Was Lokalredakteur Szymaniak vielleicht meint, sind sind Absprachen jener Art, mit denen die Ratsfraktionen beispielsweise bei der konstituierenden Sitzung des Stadtrates am 16. November 2020 der AfD-Fraktion Sitze in Aufsichtsräten und anderen Gremien verwehrten, die der Fraktion ihrer Größe nach gemäß dem Grundsatz der Spiegelbildlichkeit (d.h. nach den Stärkeverhältnissen im Rat verkleinert gespiegelt) zugestanden hätten. Wir haben das Verfahren am 20. 3. 2022 im Rat gelegentlich der Entsendung eines Ratsvertreters in den STOAG-Aufsichtsrat (siehe Anlage 1 des Berichtes vom 22. 3. 2023) erläutert.



Anlage 1:

Rede des Stadtverordneten Kempkes (AfD) zum Jahresabschluß für das Geschäftsjahr 2022 / Entlastung der Organe der Stadtsparkasse Oberhausen (B/17/3939-01) unter Punkt 7 der Tagesordnung.

Herr Oberbürgermeister, sehr geehrte Damen und Herren!

Der hier aufgerufene Tagesordnungspunkt würde sang-und klanglos durchgewunken werden, was auch im Interesse des Oberbürgermeisters läge.

Denn: kaum jemand hinterfragt die Geschäftspraktiken dieser Institution.

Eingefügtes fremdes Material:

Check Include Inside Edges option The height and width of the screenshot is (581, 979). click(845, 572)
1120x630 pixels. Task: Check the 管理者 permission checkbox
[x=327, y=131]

Die Stadtsparkasse Oberhausen ist einer der größten Schuldner unserer Stadt, denn sie agiert mit dem Geld unserer Bürger. Ihren Gewinn erzielt sie unter anderem aus der Differenz zwischen lächerlichen Sparzinsen auf der einen Seite und überhöhten Kreditzinsen auf der anderen.

Aktuell bietet sie eine Tagesgeldverzinsung von 0,7%, dagegen werden für Kredite 8 bis 15% aufgerufen. Selbst im Vergleich zur Sparkasse Duisburg hat sie das schlechtere Angebot; deren Kredite schlagen mit 6 bis 12,5% zu Buche.

Im Bereich der mittelfristigen Kapitalanlage ist die Sparkasse unter objektiver Betrachtungsweise nicht mehr konkurrenzfähig. Sie findet aber im Bereich einer finanzwirtschaftlich eher unbedarften Kundschaft ihren Erfolg.

Wer bei einer Inflationsrate von ca. 6% den Anlegern solche Angebote unterbreitet, fördert deren Kaufkraftverlust und beteiligt sich aktiv an deren Enteignung.

Aus der als Gewinn deklarierten Beute finanziert die Sparkasse Oberhausen oftmals fragwürdige Immobilienprojekte, deren Nutznießer nicht unbedingt der durchschnittliche Sparkassenkunde ist. Scheinbare Wohltaten im sozialen, kulturellen und Sportbereich finanziert nicht die Sparkasse, sondern deren Kunden.

Politik, insbesondere kommunale, sollte sich von solchem Geschäftsgebaren distanzieren und diese nicht noch durch Entlastung der zuständigen Organe fördern.

Auch der Idee, daß sich die Sparkasse an einer verstärkten Konsolidierung des kommunalen Haushaltes beteiligen soll, erteilen wir eine klare Absage. Denn letztendlich zahlt hier nur einer, nämlich der Kunde.

Wir, die AfD-Ratsfraktion, fordern die Sparkasse Oberhausen auf, Gewinne über zu steigernde Sparzinsen und abzusenkende Kreditzinsen verstärkt an die Oberhausener Bürger auszuschütten.

Durch die damit verbundene Kaufkraftsteigerung dient die Sparkasse damit nicht nur einer regionalen Marktbelebung, sondern auch dem Gerechtigkeitsempfinden der Stadtgesellschaft.

Folgerichtig empfehlen wir den Sparkassenkunden die Angebote anderer Geldinstitute wahrzunehmen und sprechen uns ausdrücklich gegen eine Entlastung der Organe aus.